Given task 1
What file name does the storm data analysis load its data from?
Given task 2
Please list every column name that appears in the storm data analysis code.
Given task 3
Carry on with the storm data analysis, starting after its final line.

This analysis explore the NOAA Storm Database to answer the following questions:
The analysis consists of two steps:
First we load the data.
if(!exists("storm_data")) {
storm_data <- read.csv("repdata_data_StormData.csv")
}
We add fatalities and injuries to get the total number of persons touched in their health.
touched <- storm_data[c("EVTYPE", "FATALITIES", "INJURIES")]
touched$total <- touched$FATALITIES + touched$INJURIES
We sum the number by the type of event.
touched_by_event <- aggregate(total ~ EVTYPE, data = touched, sum)
We order the dataset in decreasing number of touched persons.
touched_sorted <- touched_by_event[order(-touched_by_event$total),]
and take the first 10 rows.

Collected material
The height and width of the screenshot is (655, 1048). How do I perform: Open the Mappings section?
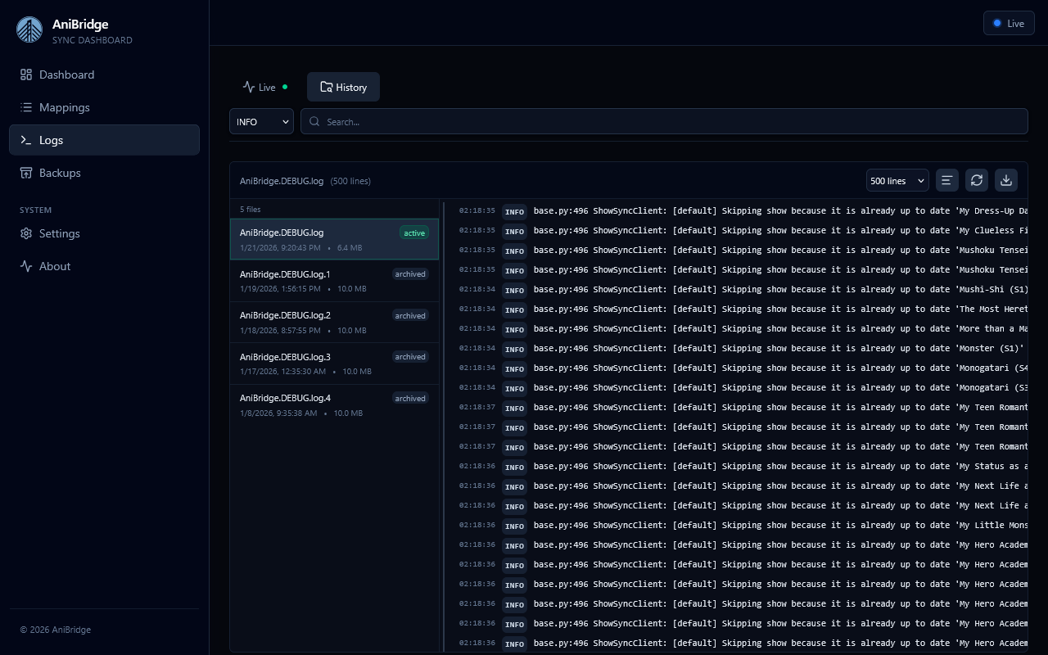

Right answer 1
repdata_data_StormData.csv

Right answer 2
EVTYPE, FATALITIES, INJURIES, total

Right answer 3
most_harmful <- touched_sorted[1:10,]
Fist we define a funkction to convert the damage exponents into a number:
convert_exp_to_number <- function(x) {
switch (x,
"B" = 1000000000,
"8" = 100000000,
"7" = 10000000,
"M" = 1000000,
"m" = 1000000,
"6" = 1000000,
"5" = 100000,
"4" = 10000,
"K" = 1000,
"k" = 1000,
"3" = 1000,
"H" = 100,
"h" = 100,
"2" = 100,
"1" = 10,
0
)
}
We create a dataframe with the damage colums:
damage <- storm_data[c("EVTYPE", "PROPDMG", "PROPDMGEXP", "CROPDMG", "CROPDMGEXP")]
and use the convertion function to convert the exponents into numbers
prodmgmult = sapply(as.character(damage$PROPDMGEXP), convert_exp_to_number)
cropdmgmult = sapply(as.character(damage$PROPDMGEXP), convert_exp_to_number)
Now we can calculate the total damage:
damage$total <- damage$PROPDMG * prodmgmult + damage$CROPDMG * cropdmgmult
We sum the damage by the type of event.
damage_by_event <- aggregate(total ~ EVTYPE, data = damage, sum)
We order the dataset in decreasing number of touched persons.
damage_sorted <- damage_by_event[order(-damage_by_event$total),]
and take the first 10 rows.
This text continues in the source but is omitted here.